Discussion of Issues

In accordance with section 751(c)(1) of the Tariff Act of 1930, as amended (“the Act”), the Department is conducting this review to determine whether revocation of the CVD order would be likely to lead to continuation or recurrence of a countervailable subsidy. Section 752(b) of the Act provides that, in making this determination, the Department shall consider the net countervailable subsidy determined in the investigation and subsequent reviews, and whether any changes in the programs which gave rise to the net countervailable subsidy have occurred that are likely to affect that net countervailable subsidy. Pursuant to section 752(b)(3) of the Act, the Department shall provide to the International Trade Commission (“the ITC”) the net countervailable subsidy likely to prevail if the order is revoked. In addition, consistent with section 752(a)(6), the Department shall provide to the ITC information concerning the nature of the subsidy and whether it is a subsidy described in Article 3 or Article 6.1 of the 1994 WTO Agreement on Subsidies and Countervailing Measures (“SCM”).

Below we address the substantive responses of the interested parties.

1. Continuation or Recurrence of a Countervailable Subsidy

Interested Parties’ Comments

In their substantive response, the domestic interested parties1 state that they have no information concerning any actions by the Government of Norway (“GON”) to suspend or terminate any of the six programs found by the Department to provide a countervailable subsidy. They assert that, because there have been no administrative reviews of the CVD order, the Department has not examined the programs further, and no respondent participated in the first sunset review, the GON presumably continues to subsidize producers/exporters of subject merchandise.

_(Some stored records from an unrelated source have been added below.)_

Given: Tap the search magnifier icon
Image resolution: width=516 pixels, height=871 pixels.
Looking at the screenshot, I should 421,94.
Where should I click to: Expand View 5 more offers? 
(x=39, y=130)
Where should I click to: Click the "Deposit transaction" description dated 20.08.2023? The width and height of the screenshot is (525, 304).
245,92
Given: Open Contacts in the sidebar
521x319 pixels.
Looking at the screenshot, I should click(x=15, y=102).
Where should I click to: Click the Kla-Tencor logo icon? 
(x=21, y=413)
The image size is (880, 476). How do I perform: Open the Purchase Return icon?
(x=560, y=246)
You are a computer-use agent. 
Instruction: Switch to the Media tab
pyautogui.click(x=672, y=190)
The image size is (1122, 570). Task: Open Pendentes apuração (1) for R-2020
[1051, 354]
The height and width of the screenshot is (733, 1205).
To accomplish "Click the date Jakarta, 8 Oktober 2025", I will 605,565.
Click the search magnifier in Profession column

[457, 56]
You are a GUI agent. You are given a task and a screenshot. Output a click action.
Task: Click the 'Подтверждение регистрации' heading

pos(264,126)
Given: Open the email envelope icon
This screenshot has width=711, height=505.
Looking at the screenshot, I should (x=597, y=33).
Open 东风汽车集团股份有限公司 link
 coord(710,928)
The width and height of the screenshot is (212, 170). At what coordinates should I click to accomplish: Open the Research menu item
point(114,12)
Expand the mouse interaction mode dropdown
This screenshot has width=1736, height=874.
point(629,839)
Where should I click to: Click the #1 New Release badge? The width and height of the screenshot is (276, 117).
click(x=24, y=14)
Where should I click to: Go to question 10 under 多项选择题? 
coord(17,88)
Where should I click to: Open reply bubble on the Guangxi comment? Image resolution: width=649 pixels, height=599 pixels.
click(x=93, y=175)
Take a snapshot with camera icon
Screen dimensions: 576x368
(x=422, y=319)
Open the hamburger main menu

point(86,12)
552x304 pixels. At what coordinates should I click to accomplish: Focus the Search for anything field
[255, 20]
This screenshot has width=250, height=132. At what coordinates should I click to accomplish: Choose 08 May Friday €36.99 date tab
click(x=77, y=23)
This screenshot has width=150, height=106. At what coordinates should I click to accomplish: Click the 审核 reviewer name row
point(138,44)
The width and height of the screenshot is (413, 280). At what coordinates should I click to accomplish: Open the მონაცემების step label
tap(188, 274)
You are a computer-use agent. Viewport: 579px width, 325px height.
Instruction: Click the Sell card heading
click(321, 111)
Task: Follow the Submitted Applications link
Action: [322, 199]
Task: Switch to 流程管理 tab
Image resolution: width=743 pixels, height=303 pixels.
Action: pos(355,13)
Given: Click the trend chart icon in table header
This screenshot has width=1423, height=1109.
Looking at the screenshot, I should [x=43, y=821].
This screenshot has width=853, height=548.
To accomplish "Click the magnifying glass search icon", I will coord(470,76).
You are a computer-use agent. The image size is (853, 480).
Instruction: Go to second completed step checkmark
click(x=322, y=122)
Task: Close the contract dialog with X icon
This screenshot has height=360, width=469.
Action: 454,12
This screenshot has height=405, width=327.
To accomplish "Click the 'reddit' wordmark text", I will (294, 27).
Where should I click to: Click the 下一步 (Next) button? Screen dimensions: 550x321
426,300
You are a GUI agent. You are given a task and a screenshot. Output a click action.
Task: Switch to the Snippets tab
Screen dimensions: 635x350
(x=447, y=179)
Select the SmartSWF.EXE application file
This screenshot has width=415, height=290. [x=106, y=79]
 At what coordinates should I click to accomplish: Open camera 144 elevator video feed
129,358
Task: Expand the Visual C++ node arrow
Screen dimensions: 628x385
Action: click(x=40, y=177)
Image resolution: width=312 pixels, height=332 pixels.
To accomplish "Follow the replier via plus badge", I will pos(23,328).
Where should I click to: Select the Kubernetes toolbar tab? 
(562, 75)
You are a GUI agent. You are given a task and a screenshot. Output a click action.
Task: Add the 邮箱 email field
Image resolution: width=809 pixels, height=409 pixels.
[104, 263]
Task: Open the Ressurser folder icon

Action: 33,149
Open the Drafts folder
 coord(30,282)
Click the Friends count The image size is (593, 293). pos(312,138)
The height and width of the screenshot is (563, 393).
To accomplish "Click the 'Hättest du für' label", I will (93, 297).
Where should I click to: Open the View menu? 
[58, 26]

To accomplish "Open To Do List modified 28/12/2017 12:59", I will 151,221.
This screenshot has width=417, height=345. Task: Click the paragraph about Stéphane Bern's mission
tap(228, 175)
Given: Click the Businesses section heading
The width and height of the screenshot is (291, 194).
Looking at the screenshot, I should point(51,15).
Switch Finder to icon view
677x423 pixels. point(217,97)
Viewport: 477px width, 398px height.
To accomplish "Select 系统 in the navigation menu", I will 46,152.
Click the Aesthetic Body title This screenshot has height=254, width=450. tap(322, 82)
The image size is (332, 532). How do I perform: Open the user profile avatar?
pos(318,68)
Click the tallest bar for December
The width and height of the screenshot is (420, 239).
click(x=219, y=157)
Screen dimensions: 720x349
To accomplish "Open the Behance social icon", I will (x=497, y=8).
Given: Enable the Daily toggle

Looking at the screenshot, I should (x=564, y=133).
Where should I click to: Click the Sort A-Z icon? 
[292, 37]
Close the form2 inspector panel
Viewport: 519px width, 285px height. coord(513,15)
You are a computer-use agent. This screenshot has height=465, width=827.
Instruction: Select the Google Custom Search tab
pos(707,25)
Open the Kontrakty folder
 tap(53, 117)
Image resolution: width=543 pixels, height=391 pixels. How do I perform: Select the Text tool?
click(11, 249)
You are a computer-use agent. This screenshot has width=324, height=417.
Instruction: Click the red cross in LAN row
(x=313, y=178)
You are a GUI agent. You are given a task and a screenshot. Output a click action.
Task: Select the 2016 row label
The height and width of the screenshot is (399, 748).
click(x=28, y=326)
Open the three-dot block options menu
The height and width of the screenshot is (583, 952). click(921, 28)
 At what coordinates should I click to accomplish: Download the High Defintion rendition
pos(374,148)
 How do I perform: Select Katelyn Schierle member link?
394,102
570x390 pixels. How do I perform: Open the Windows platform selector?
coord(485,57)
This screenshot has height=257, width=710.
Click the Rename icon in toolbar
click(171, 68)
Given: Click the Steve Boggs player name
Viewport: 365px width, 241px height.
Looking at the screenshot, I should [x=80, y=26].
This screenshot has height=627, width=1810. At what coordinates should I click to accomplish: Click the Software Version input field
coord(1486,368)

The domestic interested parties also note that the European Commission (“EC”), in a 1996 CVD investigation, determined that the GON conferred countervailing subsidies amounting to 3.84 percent ad valorem on producers/exporters of fresh Atlantic salmon (see March 4, 2005, Substantive Response of domestic interested parties at 22). The domestic interested parties note that the EC’s findings, which investigated subsidies provided to Norwegian salmon farmers between January 1, 1995, and July 31, 1996, demonstrate that the GON has continued to

2 COUNCIL REGULATION (EC) No 930/2003 of 26 May 2003 terminating the anti-dumping and antisubsidy proceedings concerning imports of farmed Atlantic salmon originating in Norway and the anti-dumping proceeding concerning imports of farmed Altantic salmon originating in Chile and the Faeroe Islands, L 133/1, (29 May 2003).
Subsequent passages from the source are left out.